GermanChatCorpus

This repository contains a corpus of elicited chat continuations in German. The corpus combines informal (non-task-oriented) written dialogue with comprehensive annotations of both animate and inanimate referents, and coherence relations, essential for understanding natural communication.

Data collection

To collect data, we simulated an interface similar to that of WhatsApp. We created a set of chat dialogues (30 items) that included feedback utterances indicating grounding success or failure of a previous statement and asked our participants to write an appropriate continuation. Data were collected from thirty native speaker of German, resulting in 900 chat continuations. Participants were recruited via Prolific.

Data annotation

The annotations were conducted with the web-based annotation software INCEpTION. We annotated referring expressions (RE) and coreference relations between them, identified elementary discourse segments and their types, as well as the coherence relations between these units.

This repository

The structure of this repository is as follows:

  • Folder annotated_documents contains the annotated documents in two format: (i) WebAnno TSV (Tab Separated Value) file format version 3, (ii) UIMA CAS XMI (XML 1.1).
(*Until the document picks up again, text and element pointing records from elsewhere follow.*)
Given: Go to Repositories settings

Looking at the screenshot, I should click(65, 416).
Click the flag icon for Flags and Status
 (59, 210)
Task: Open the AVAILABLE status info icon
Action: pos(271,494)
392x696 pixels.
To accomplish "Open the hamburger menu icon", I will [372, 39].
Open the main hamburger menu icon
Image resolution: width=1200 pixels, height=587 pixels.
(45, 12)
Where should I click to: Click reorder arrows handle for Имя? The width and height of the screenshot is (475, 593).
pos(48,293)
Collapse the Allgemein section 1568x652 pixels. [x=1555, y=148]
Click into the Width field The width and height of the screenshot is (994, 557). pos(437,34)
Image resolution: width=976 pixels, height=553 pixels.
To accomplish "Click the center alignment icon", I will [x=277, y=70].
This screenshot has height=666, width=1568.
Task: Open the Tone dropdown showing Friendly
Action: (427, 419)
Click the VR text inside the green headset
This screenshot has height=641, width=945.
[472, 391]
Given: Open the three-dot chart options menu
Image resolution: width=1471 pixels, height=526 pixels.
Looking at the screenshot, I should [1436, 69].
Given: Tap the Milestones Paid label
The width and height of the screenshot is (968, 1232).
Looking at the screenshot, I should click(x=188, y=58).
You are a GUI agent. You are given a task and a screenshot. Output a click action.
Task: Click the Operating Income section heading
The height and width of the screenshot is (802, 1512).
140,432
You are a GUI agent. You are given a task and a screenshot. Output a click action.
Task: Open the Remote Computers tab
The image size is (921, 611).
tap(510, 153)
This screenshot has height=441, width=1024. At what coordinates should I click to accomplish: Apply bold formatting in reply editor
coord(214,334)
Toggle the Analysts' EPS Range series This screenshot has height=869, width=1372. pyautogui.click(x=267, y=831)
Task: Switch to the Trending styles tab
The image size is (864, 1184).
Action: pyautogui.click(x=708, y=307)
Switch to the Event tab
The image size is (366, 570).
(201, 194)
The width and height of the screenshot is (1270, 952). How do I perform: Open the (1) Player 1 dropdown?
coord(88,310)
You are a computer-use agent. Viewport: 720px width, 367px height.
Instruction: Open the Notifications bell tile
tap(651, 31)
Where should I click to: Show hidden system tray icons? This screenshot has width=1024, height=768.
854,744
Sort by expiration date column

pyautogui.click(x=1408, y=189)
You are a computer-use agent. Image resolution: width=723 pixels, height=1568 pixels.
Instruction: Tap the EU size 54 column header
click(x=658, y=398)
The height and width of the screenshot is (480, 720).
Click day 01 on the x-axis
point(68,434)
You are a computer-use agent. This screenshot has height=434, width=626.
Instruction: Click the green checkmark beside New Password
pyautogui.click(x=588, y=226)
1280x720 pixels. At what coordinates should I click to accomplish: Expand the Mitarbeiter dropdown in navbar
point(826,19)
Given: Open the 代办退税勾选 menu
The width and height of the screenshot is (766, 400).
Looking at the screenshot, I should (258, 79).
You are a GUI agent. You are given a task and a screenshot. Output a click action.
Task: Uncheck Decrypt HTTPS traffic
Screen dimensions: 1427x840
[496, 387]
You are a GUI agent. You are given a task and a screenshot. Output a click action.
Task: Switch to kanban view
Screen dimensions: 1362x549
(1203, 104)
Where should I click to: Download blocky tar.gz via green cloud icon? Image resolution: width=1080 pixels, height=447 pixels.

Each folder contains 30 documents corresponding to the 30 items in the experiment. And each document contains all the 30 chat continuations for that item. These files can be imported into WebAnno or INCEpTION for further annotations or into R/Python for analysis. The current version of the annotations (v1.0) contains golden coreference and segment annotations. However, the annotations of coherence relations are still ongoing and get continuously updated.